--- THE PROBLEM ---
When you print the records, keep every line identical to the original.

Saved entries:

========================

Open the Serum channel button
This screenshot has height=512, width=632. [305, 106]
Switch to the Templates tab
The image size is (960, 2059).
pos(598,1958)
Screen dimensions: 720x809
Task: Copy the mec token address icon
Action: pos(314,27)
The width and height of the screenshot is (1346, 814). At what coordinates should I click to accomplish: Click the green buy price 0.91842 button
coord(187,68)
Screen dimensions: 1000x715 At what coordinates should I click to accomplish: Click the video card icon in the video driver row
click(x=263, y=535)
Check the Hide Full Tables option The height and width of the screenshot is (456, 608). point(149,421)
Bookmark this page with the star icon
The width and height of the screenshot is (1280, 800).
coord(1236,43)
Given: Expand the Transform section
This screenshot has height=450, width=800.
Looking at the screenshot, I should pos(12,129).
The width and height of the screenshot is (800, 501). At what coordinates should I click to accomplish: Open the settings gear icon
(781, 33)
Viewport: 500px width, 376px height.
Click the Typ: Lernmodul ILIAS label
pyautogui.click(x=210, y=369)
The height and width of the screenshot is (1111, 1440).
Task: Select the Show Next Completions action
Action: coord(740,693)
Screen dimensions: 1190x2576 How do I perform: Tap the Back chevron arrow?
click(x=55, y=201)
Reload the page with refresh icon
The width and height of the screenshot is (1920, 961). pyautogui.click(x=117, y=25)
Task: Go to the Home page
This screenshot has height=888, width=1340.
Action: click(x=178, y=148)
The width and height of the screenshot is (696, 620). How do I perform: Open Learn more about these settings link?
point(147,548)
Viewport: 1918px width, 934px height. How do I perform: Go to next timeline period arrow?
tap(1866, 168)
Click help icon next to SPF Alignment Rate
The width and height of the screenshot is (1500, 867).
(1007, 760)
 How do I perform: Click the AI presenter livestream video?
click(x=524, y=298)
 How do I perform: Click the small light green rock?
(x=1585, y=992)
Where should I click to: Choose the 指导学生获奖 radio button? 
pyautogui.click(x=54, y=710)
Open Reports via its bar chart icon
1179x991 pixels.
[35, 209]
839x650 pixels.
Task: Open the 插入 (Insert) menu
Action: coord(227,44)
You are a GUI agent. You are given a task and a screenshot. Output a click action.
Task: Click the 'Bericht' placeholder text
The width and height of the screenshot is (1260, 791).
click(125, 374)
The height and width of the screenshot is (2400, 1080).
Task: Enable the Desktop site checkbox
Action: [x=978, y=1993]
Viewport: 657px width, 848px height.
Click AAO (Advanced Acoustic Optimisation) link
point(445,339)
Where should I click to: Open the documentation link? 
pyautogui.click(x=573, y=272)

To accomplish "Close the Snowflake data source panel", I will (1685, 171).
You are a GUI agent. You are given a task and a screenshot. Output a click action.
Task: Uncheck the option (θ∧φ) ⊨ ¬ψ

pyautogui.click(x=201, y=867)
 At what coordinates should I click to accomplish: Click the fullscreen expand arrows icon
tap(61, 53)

========================

--- OUTPUT OF THE EXERCISE ---
Open the Serum channel button
This screenshot has height=512, width=632. [305, 106]
Switch to the Templates tab
The image size is (960, 2059).
pos(598,1958)
Screen dimensions: 720x809
Task: Copy the mec token address icon
Action: pos(314,27)
The width and height of the screenshot is (1346, 814). At what coordinates should I click to accomplish: Click the green buy price 0.91842 button
coord(187,68)
Screen dimensions: 1000x715 At what coordinates should I click to accomplish: Click the video card icon in the video driver row
click(x=263, y=535)
Check the Hide Full Tables option The height and width of the screenshot is (456, 608). point(149,421)
Bookmark this page with the star icon
The width and height of the screenshot is (1280, 800).
coord(1236,43)
Given: Expand the Transform section
This screenshot has height=450, width=800.
Looking at the screenshot, I should pos(12,129).
The width and height of the screenshot is (800, 501). At what coordinates should I click to accomplish: Open the settings gear icon
(781, 33)
Viewport: 500px width, 376px height.
Click the Typ: Lernmodul ILIAS label
pyautogui.click(x=210, y=369)
The height and width of the screenshot is (1111, 1440).
Task: Select the Show Next Completions action
Action: coord(740,693)
Screen dimensions: 1190x2576 How do I perform: Tap the Back chevron arrow?
click(x=55, y=201)
Reload the page with refresh icon
The width and height of the screenshot is (1920, 961). pyautogui.click(x=117, y=25)
Task: Go to the Home page
This screenshot has height=888, width=1340.
Action: click(x=178, y=148)
The width and height of the screenshot is (696, 620). How do I perform: Open Learn more about these settings link?
point(147,548)
Viewport: 1918px width, 934px height. How do I perform: Go to next timeline period arrow?
tap(1866, 168)
Click help icon next to SPF Alignment Rate
The width and height of the screenshot is (1500, 867).
(1007, 760)
 How do I perform: Click the AI presenter livestream video?
click(x=524, y=298)
 How do I perform: Click the small light green rock?
(x=1585, y=992)
Where should I click to: Choose the 指导学生获奖 radio button? 
pyautogui.click(x=54, y=710)
Open Reports via its bar chart icon
1179x991 pixels.
[35, 209]
839x650 pixels.
Task: Open the 插入 (Insert) menu
Action: coord(227,44)
You are a GUI agent. You are given a task and a screenshot. Output a click action.
Task: Click the 'Bericht' placeholder text
The width and height of the screenshot is (1260, 791).
click(125, 374)
The height and width of the screenshot is (2400, 1080).
Task: Enable the Desktop site checkbox
Action: [x=978, y=1993]
Viewport: 657px width, 848px height.
Click AAO (Advanced Acoustic Optimisation) link
point(445,339)
Where should I click to: Open the documentation link? 
pyautogui.click(x=573, y=272)

To accomplish "Close the Snowflake data source panel", I will (1685, 171).
You are a GUI agent. You are given a task and a screenshot. Output a click action.
Task: Uncheck the option (θ∧φ) ⊨ ¬ψ

pyautogui.click(x=201, y=867)
 At what coordinates should I click to accomplish: Click the fullscreen expand arrows icon
tap(61, 53)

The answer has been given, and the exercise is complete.